Priti Patel’s immigration ruling brings a sad new dawn to small-level music relations with Europe. Touring in the continent is as natural to any successful new artist. Cultural we are close, Geographically we are closer.
The reality of our harsh new rule is anyone from the EU wishing to perform in the UK must:
- Apply for a visa to enter the UK, at a cost of £244 for each group member
- Provide proof, 90 days before applying, that they have almost £1,000 in savings and so can support themselves, unless they are “A-rated”;
- Provide a certificate of sponsorship from an event organiser – who must take responsibility for them – or a letter of invitation in some circumstances.
With this comes the collapse of musical communities and further troubles for already struggling small music venues. We, as a musical community, rely on Europe as a touring market. Just last year alone the industry was worth £111bn a year to the economy. It is the natural stepping stone to stardom for a successful new band and the perfect advert of our nations cultural capability. This ruling is a backward step. Heck, it is a prehistoric step. One ponders whether the current government even wants culture to thrive, should we all be incoherent robots who lack inquisition? Mere tools for austerity and economical stat boosting?
This is, of course, British policy. However, as negotiations grow uglier, one must assume that such a ruling will be reciprocated. Remember when former culture minister Nigel Adams suggested that the creative industries would be protected post-Brexit? Well, never trust a politician I say!

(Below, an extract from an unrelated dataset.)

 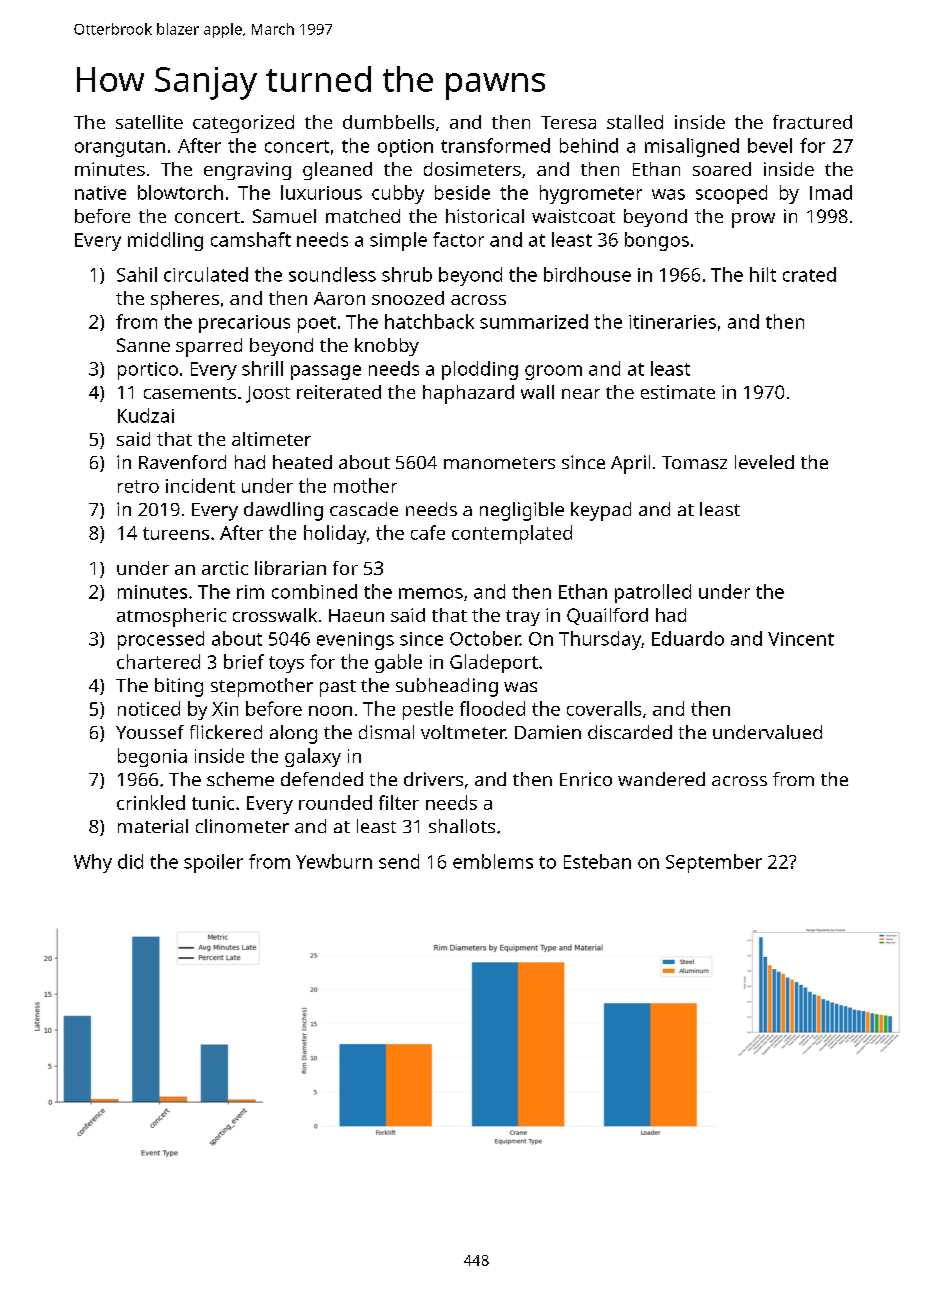 I want to click on Teresa, so click(x=568, y=122).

I want to find anger and irritation in the thought of Priti Patel and Boris Johnson joyously celebrating an immigration policy not seen since the pre-histories. But somehow, when I close my eyes and picture the true beneficiaries of this travesty I see the executives of global (yes global, not British) record and touring companies. It is they, and their artists at the upper end of the touring spectrum, who profit most from this.
Brexit as a concept is just as much about securing the financial exclusiveness of the 1% as it is leaving the European Union. Companies such as EMI, Sony Records, AEG, Warner and Live Nation already hold a monopoly over western music. The big company will want more. With the bottom half of the industry cut-off from the European touring sector, it will be the majors who enter the market it leaves behind. Less musical choice gives them more of an ability to cherry pick the artists they want to push, and force it down your helpless ear-holes. Yet another nail in the coffin of mainstream individuality. This is, in reality, a coup.

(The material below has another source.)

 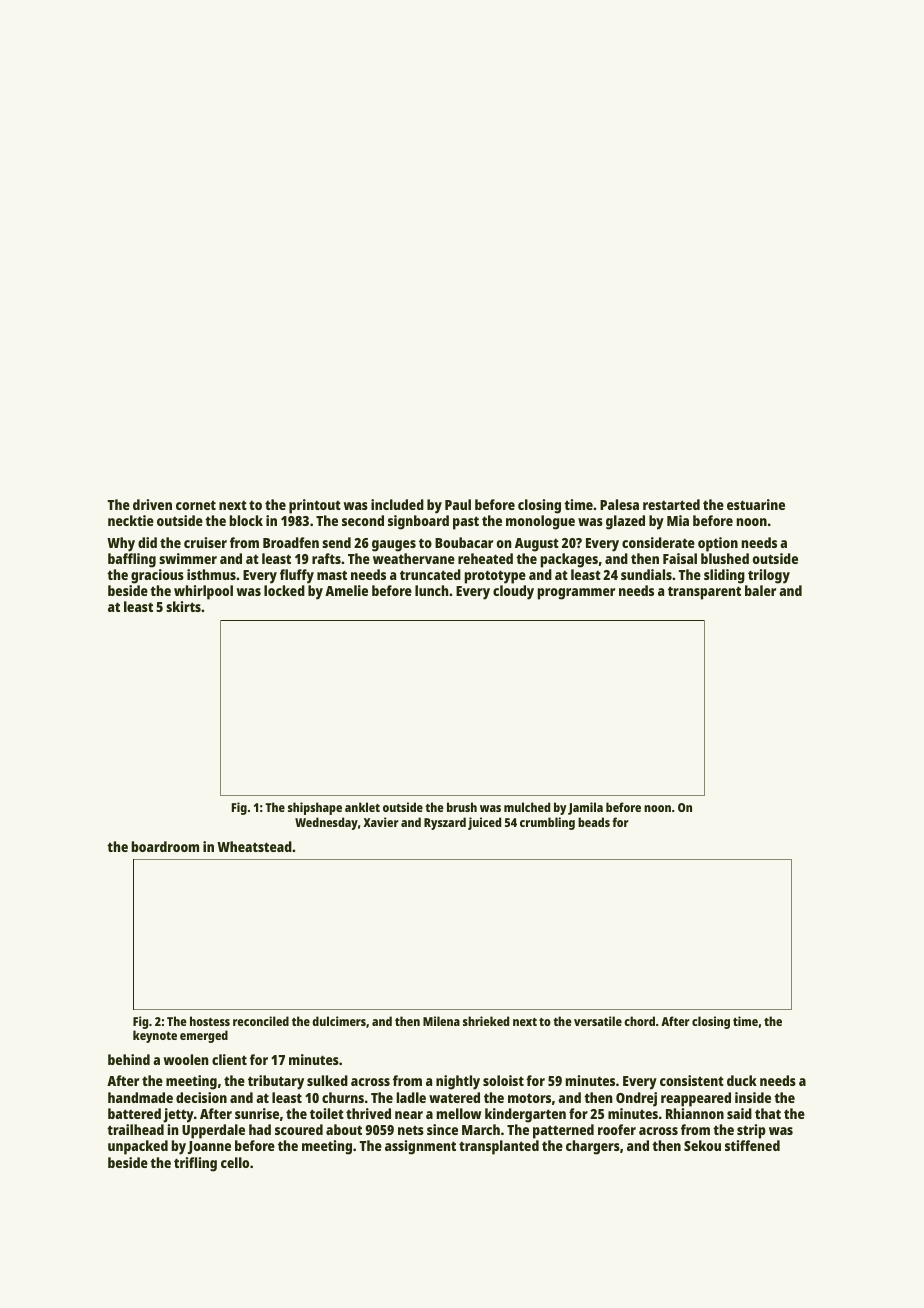 I want to click on juiced, so click(x=484, y=823).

Some commentators suggest: why should the rules for Europe be any different. Non-EU artists do just fine, right? Here’s a question: how many American/Australian/Chinese/Japanese (delete as applicable) bands have broke the UK without mainstream investment? Nada, zilch. Why? Geography… Travelling Europe on a shoestring budget is tough, but do-able. Travelling Europe on the same budget, but with added visas and touring licences in the mix. For the working class artists this is all but impossible. Governments do love a bit of class cleansing. Oh, and another win for the major labels, right!
What happens now? In truth, the future of European touring is dismal, much like touring America/South America/Asia is for new bands currently. Our country has no real funding mechanism in place for upcoming musicians to tour the world, no doubt extending to the EU post transition period. Most European governments do but not ours, ours is yet to grasp the meaning of the word culture.
Brexit is a watershed moment for Britain. It has always been about protecting the 1%. For music and culture, the forecasts bring grim reading.
Peter Doherty & The Puta Madres – A conglomeration of EU and world nationals. Brexit threatens to rip this band apart. It’s togetherness and diversity make it special, a unique mixture of inspiration.
The Jacques – A band who have relentlessly toured France and the rest of the continent. They see European crowds as more receptive to the unknown. If the EU reciprocate this ruling, which is most likely, such tours would not have happened.